Sen. Bernie Sanders (I-Vt), who campaigned hard against the Trans-Pacific Partnership in last year’s Democratic presidential primaries, praised President Trump for an executive order to officially pull the United States out of the deal.
Most Democrats in Congress opposed the TPP, putting them at odds with the Obama administration. During the campaign, Democratic presidential nominee Hillary Clinton came out against the TPP after praising the negotiations that had resulted in it. After the election, Sanders and others saw Trump’s victory as the stake through the heart of the trade deal.
And on Monday, Democrats who, like Sanders, had campaigned against Trump, joined him in saluting the executive order.
“I support President Trump’s issuing of an executive orders that will pull the U.S. out of the Trans-Pacific Partnership (TPP) and his recent steps to renegotiate the North American Free Trade Agreement (NAFTA),” Sen. Robert P. Casey Jr. (D-Pa.) said in a statement. “NAFTA has adversely impacted middle class families in Pennsylvania and the TPP would have cost jobs and hurt income growth, which is why I voted against fast tracking the deal in 2015.”
Sen. Tammy Baldwin (D-Wis.) shared a similar reaction on Twitter:
Withdrawing from #TPP & moving to renegotiate #NAFTA are good 1st steps from @POTUS, but more must be done to keep his word to WI workers.
— Sen. Tammy Baldwin (@SenatorBaldwin) January 23, 2017
Like Sanders, both Baldwin and Casey are up for reelection in 2018. Unlike Sanders, both watched their states break for Trump in 2016 after decades of solid Democratic wins.
That victory not only emboldened the trade skeptics in the Democratic Party but also stirred a sense of urgency for the party to abandon any “neoliberal” tendencies. With Clinton defeated and Barack Obama in retirement, no leading Democrat now supports major international trade deals. In an interview this month with The Washington Post, Obama labor secretary Tom Perez, now a candidate to run the Democratic National Committee, pointedly declined to say what the end of the TPP meant for workers.
Other forces on the left have gone further, asking that they, not Trump, get the credit for the turn against the TPP — and pointing out that by the end, it was Republicans in Congress who wanted it passed. In a statement Monday, AFL-CIO President Richard Trumka said that “a powerful coalition of labor, environmental, consumer, public health and allied groups came together to stop the TPP,” giving little credit to Trump.
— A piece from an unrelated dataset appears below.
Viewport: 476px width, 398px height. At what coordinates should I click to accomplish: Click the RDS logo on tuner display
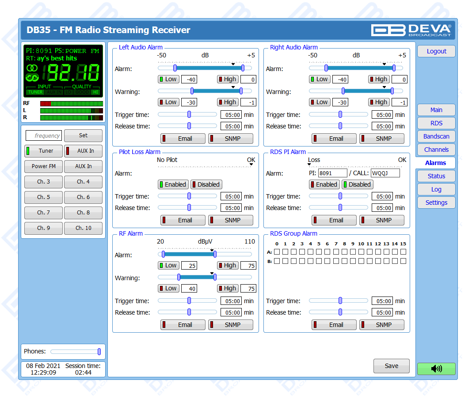click(32, 78)
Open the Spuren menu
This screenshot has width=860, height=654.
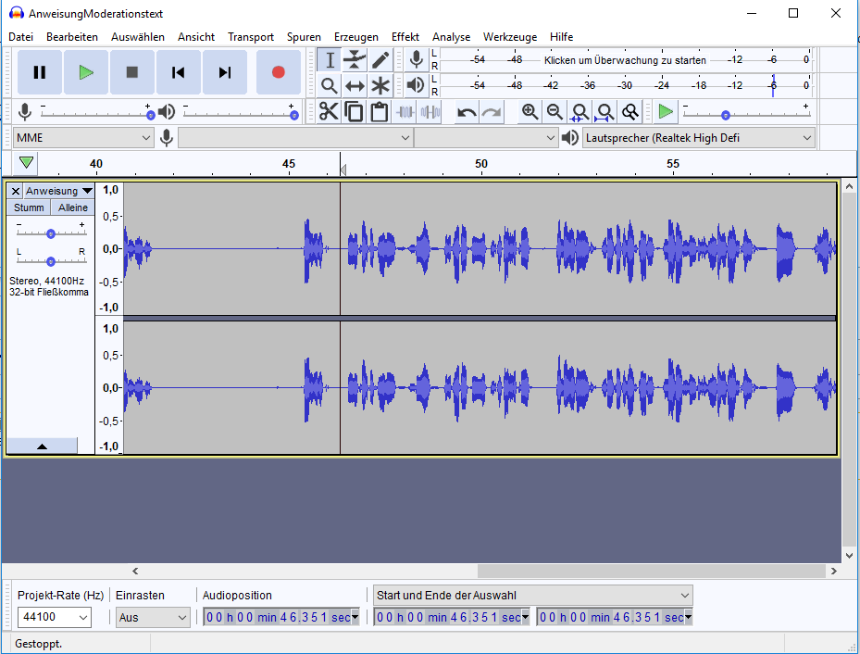304,37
“Today’s announcement that the U.S. is withdrawing from TPP and seeking a reopening of NAFTA is an important first step toward a trade policy that works for working people,” Trumka said. “While these are necessary actions, they aren’t enough. They are just the first in a series of necessary policy changes required to build a fair and just global economy. We will continue our relentless campaign to create new trade and economic rules that end special privileges for foreign investors and Big Pharma, protect our planet’s precious natural resources and ensure fair pay, safe conditions and a voice in the workplace for all workers.”
Senate Minority Leader Charles E. Schumer (D-N.Y.) insisted in a statement that “TPP was dead long before President Trump took office.”
“We await real action on trade,” he said.